Just imagine Mrs. Smith, who has a maintenance order against John Smith from the magistrates' court. Suppose we do our best with age and other details to identify the particular John Smith. Mrs Smith then goes to the address. If she is met on the doorstep by the John Smith who lives there she realises at once that it is not her husband. But, suppose Mrs. Smith is told by the lady who answers the door that she is married to the man who has absconded, I think we can well imagine the difficulties which might result. This is not really a totally imaginary situation; it can happen and lead to much more serious trouble than that of temporary embarrassment.

Another point for serious consideration is that once the Ministry gives the addresses of insured persons, although that may be for a particular purpose, all control is lost over the purposes for which that information could be used. It might well be used for purposes for which emphatically we would never give the addresses in the first place.

There has been some criticism tonight, and I know it has been levelled at the Minister earlier, that while refusing the address of a deserted wife, he has been willing to give it to the National Assistance Board if the wife is claiming national assistance. Successful maintenance proceedings could then perhaps prevent a charge on public funds, but the essential difference in the two cases lies in the points I have mentioned. The National Assistance Board makes careful and tactful inquiries in order to establish the identity of the person concerned and gives a firm undertaking not to divulge the address for any other purpose.

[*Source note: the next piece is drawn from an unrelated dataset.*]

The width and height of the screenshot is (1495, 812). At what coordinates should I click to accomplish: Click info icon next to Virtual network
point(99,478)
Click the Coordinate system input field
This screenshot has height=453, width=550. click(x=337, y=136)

Some consideration to this problem was given by the Royal Commission on Marriage and Divorce on the question of tracing missing husbands. It was dealt with in a paragraph which, I hope, I have time to read to the House. After discussing various suggestions, the Commission said in paragraph 1148: We are satisfied that it would be wrong to require Government Departments to disclose the husband's address, whether to an officer or a court or to the wife. Against the right of a wife to maintenance must be placed the right of the husband to have his privacy respected; in our view the latter must prevail. This problem, therefore, was carefully and sympathetically considered by the Royal Commission, which found it intractable. The considered statement of those responsible people was that so many Governments had followed this practice over many years and they felt that all who came to examine the matter would agree that it was one which should be handled with the greatest care and tact.

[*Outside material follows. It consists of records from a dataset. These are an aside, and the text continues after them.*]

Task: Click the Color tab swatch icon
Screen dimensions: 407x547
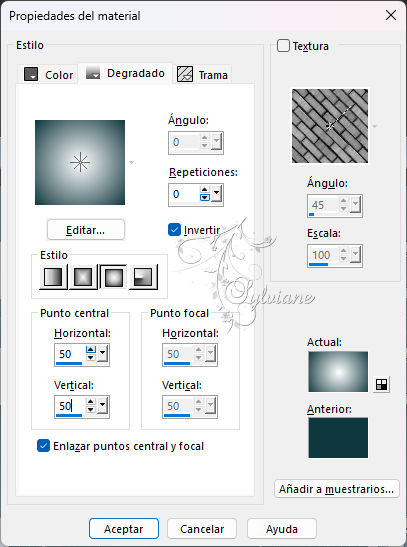Action: [31, 74]
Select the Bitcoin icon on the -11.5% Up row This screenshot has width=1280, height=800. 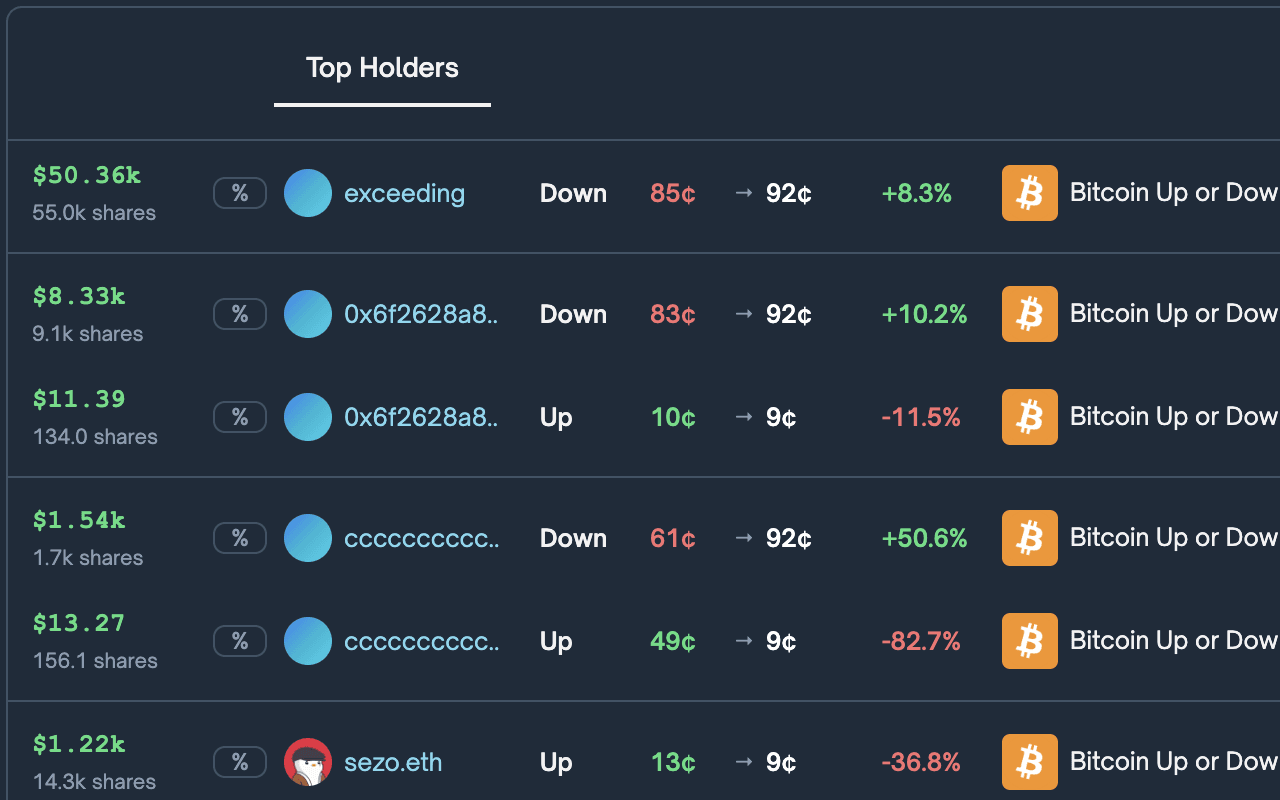pyautogui.click(x=1029, y=416)
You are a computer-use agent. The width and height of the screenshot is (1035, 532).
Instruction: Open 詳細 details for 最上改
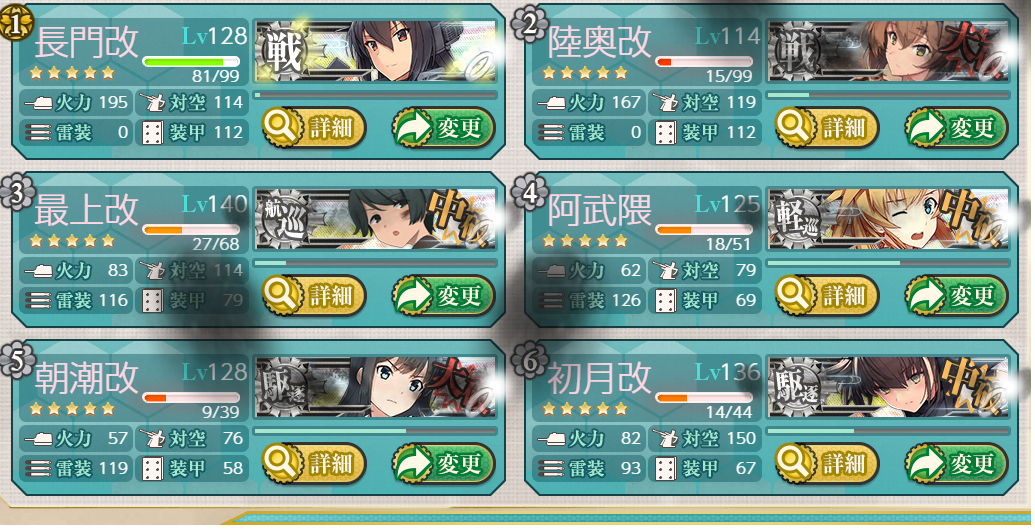pos(314,295)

The present position, as the hon. Member knows, is that in order to try to help as far as we can we are prepared to send on letters to third parties if they are sent to us in sealed envelopes, which should be addressed to the Liaison Officer, Records Branch, Ministry of Pensions and National Insurance, Newcastle-on-Tyne. But the Ministry takes no responsibility for the contents of the letter.

For the reasons I have given, it seems to my right hon. Friend that it is of considerable public importance that the confidentiality of these records should be preserved. But, as I have indicated, it has been thought necessary from time to time to make disclosures where the broad public interest so demands.

The Question having been proposed after Ten o'clock on Wednesday evening and the debate having continued for half an hour, Mr. SPEAKER adjourned the House without Question put, pursuant to the Standing Order.

Adjourned at twenty-eight minutes to One o'clock.